Task requirements
Give back exactly the lines from the beginning of the listing below to the line holding "Task: Click the arrow on Continue button", both ends included; the pictures stay out.
============================================================
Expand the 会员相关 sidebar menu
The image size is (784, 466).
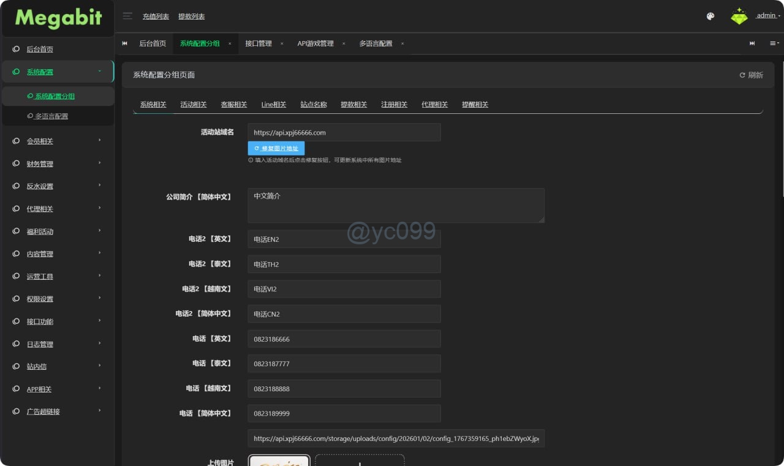[58, 141]
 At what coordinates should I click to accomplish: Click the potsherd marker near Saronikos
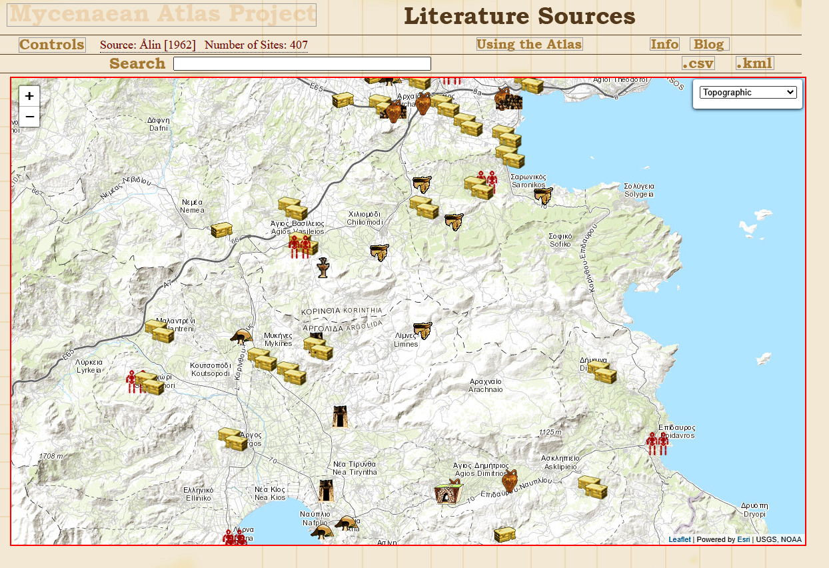(543, 196)
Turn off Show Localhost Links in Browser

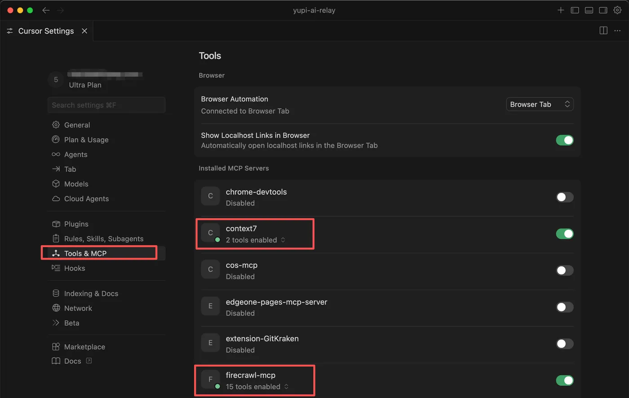click(x=565, y=140)
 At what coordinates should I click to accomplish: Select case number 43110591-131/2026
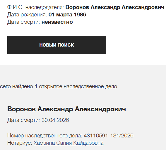click(x=109, y=136)
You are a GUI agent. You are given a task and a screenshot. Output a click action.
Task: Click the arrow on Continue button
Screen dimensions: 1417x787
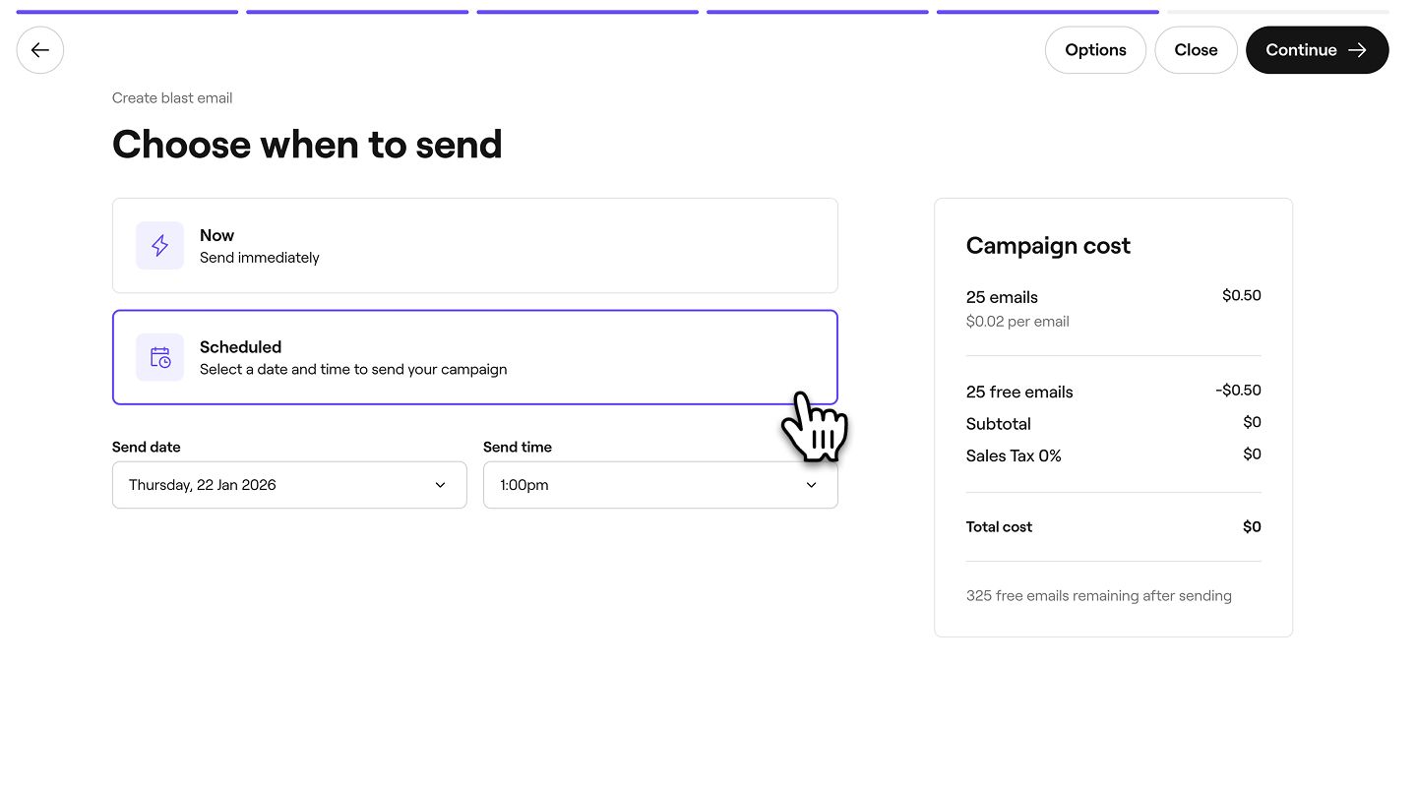pyautogui.click(x=1358, y=50)
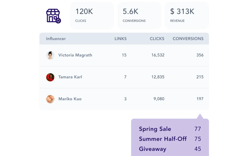Sort by the Influencer column header
248x156 pixels.
pyautogui.click(x=56, y=38)
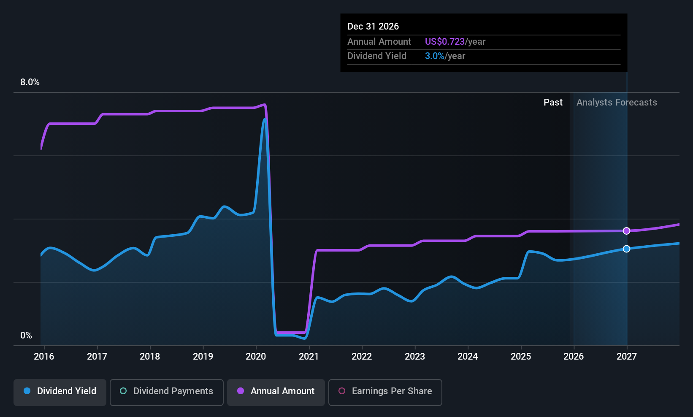The height and width of the screenshot is (417, 693).
Task: Enable the Dividend Payments legend series
Action: [167, 392]
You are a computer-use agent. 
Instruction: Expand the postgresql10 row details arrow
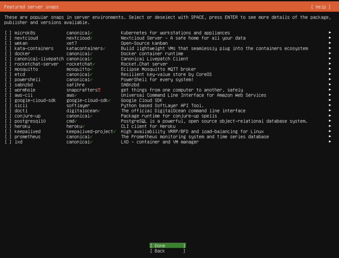(330, 121)
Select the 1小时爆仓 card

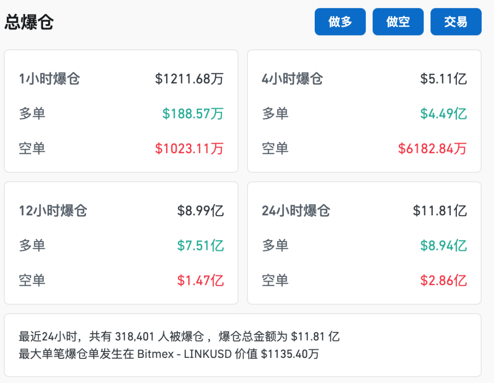(121, 112)
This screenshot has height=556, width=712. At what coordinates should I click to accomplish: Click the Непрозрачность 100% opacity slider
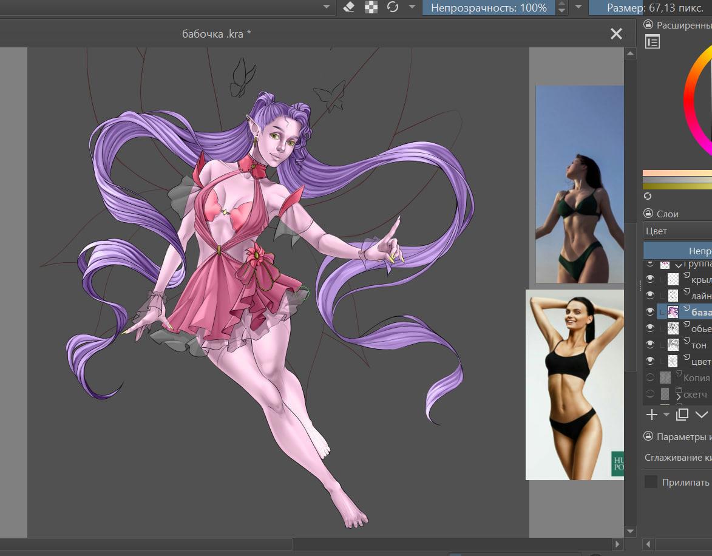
============================================================
Output of the exercise
Expand the 会员相关 sidebar menu
The image size is (784, 466).
[58, 141]
 At what coordinates should I click to accomplish: Click the potsherd marker near Saronikos
(543, 196)
Turn off Show Localhost Links in Browser

click(x=565, y=140)
 At what coordinates should I click to accomplish: Select case number 43110591-131/2026
click(x=109, y=136)
You are a GUI agent. You are given a task and a screenshot. Output a click action.
Task: Click the arrow on Continue button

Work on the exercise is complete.